- Consegna 1
Rispondi alle domande sul racconto «Chiedimi se sono felice».
(a) Quanti minuti di lettura sono indicati?
(b) Che cosa stava facendo chi scrive quando si è imposto la decisione?
(c) Com'è sempre, la mattina, «quel tizio»?
- Consegna 2
Ricopia dal racconto «Chiedimi se sono felice» il tratto che va da "Era un pò che" fino a "riflettente del bagno.".
- Consegna 3
Prosegui il racconto «Chiedimi se sono felice» a partire dal punto in cui si interrompe.
##### Estratto fornito #####
Chiedimi se sono felice
- Marco Iannelli
- Feb 7, 2016
- 4 min read

Era un pò che ci pensavo. Con insistenza.
Stamane mentre mi facevo la barba davanti allo specchio, tutto ad un tratto, finalmente me lo sono imposto. Prendendo coraggio, dal profondo dell'intimo, ho deciso.
Ho forzato una sorta di pudore personale che, da sempre, mi contraddistingue soprattutto nei momenti in cui devo prendere di petto il mio alter ego, la mia immagine, che la mattina sta impalata dinnanzi a me ad di là del vetro riflettente del bagno.
Ci vuole coraggio; grande coraggio e determinazione.
Anche perchè quel tizio, la mattina, è sempre nervoso.
Intrattabile, riluttante, ostico, a creare in qualche modo il giusto collegamento mentale. Una connessione virtuale cerebrale necessaria: prima a fargli recepire questa mia singolare esigenza, e poi per convincerlo a venirmi incontro per pormi, alla fine, la fatidica domanda.
##### Sezione dati #####
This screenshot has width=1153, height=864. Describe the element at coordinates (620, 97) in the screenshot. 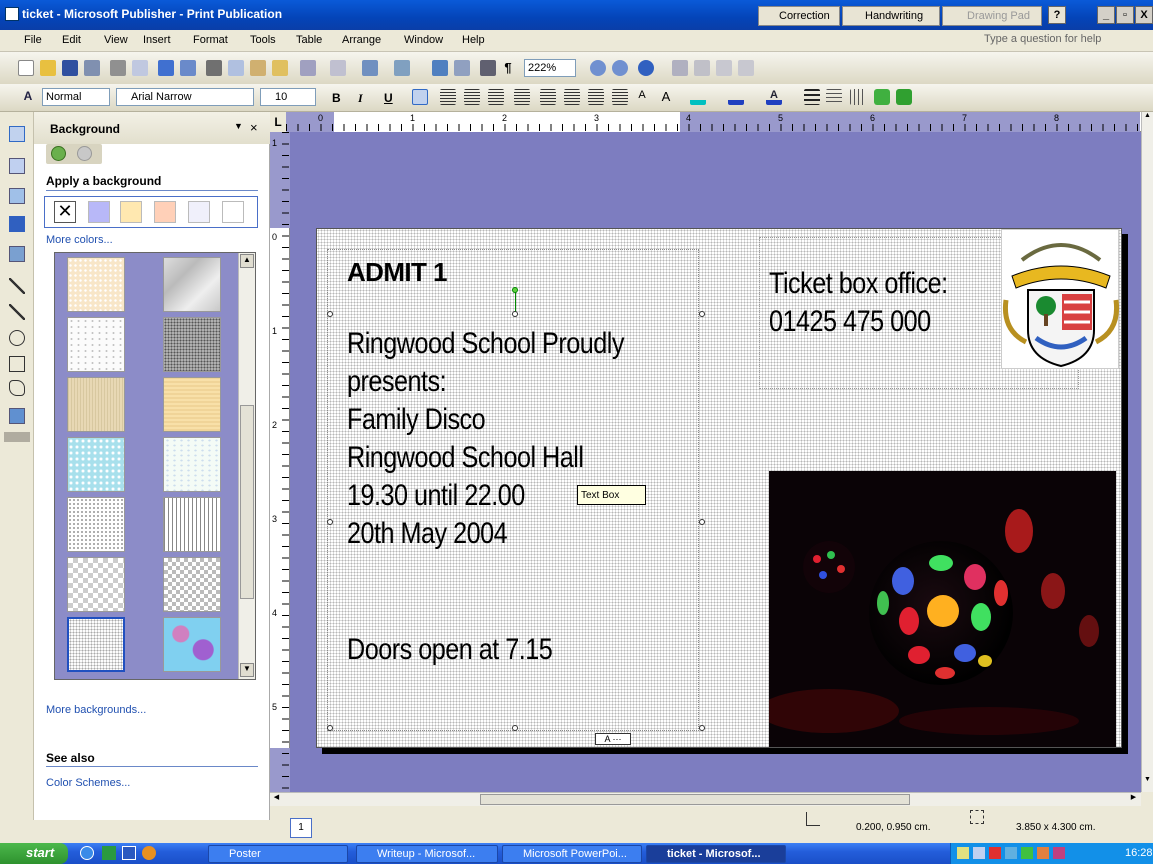

I see `increase-indent-icon` at that location.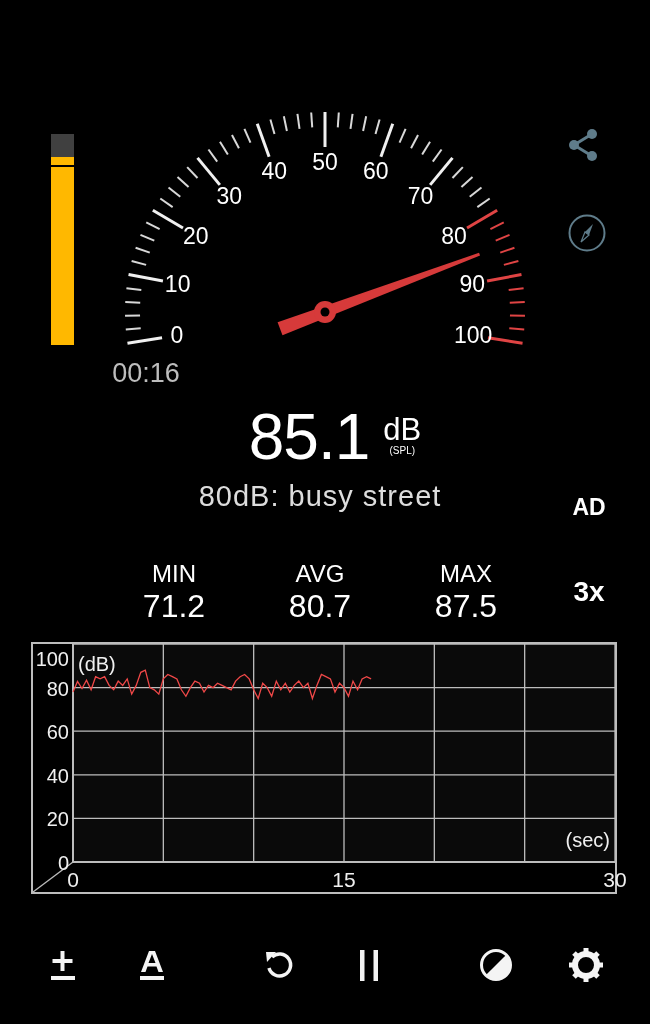  Describe the element at coordinates (473, 336) in the screenshot. I see `scale-label: 100` at that location. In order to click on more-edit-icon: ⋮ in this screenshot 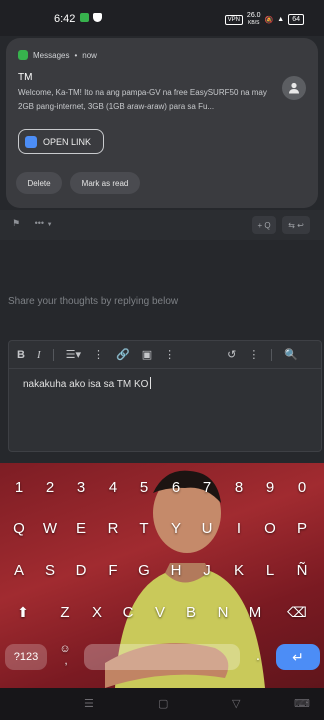, I will do `click(254, 354)`.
#####
- Risultato 1
(a) 4 minuti.
(b) Si stava facendo la barba davanti allo specchio.
(c) È sempre nervoso.

- Risultato 2
Era un pò che ci pensavo. Con insistenza.
Stamane mentre mi facevo la barba davanti allo specchio, tutto ad un tratto, finalmente me lo sono imposto. Prendendo coraggio, dal profondo dell'intimo, ho deciso.
Ho forzato una sorta di pudore personale che, da sempre, mi contraddistingue soprattutto nei momenti in cui devo prendere di petto il mio alter ego, la mia immagine, che la mattina sta impalata dinnanzi a me ad di là del vetro riflettente del bagno.

- Risultato 3
Ed è allora che, vinta ogni resistenza passiva del tipaccio oscitante che avevo davanti a me, sono riuscito a partecipargli la fatidica domanda: "chiedimi se sono felice".
Sì, proprio così. Mi sono connesso mentalmente con quell'energumeno un pò panzuto dello specchio e gli ho finalmente veicolato telepaticamente, empaticamente la richiesta: "chiedimi se sono felice", ti prego, non voglio ripetertelo più: "chiedimi se sono felice".
Lui da lì ha compreso immediatamente la mia esigenza, che non stavo evocando un film commedia del 2000 del trio comico Aldo, Giovanni & Giacomo, diretto da loro e da Massimo Venier (è furbo, è scalto, è maledettamente pronto quando vuole, Dio quanto mi fa incazzare questo suo aspetto del carattere) però, come se niente fosse, non ha battuto ciglio ed ha continuato a fissarmi, imperterrito, con il rasoio bilama di plastica da quattro soldi in mano.
A quel punto, stanco, spazientito, con uno sguardo di malcelata sfida, ho preso una decisione inusuale alla mia età (le persone di mezza età si sa, sono paurosamente ed indecentemente prudenti) e, vista la situazione, non ho atteso oltre e la domanda me la sono posta da solo.
Ho raccolto le rimanenti forze che occhio e croce si possono avere, appena alzati, a quell'ora del mattino, e mi sono chiesto: "Marco, ma tu sei felice ?".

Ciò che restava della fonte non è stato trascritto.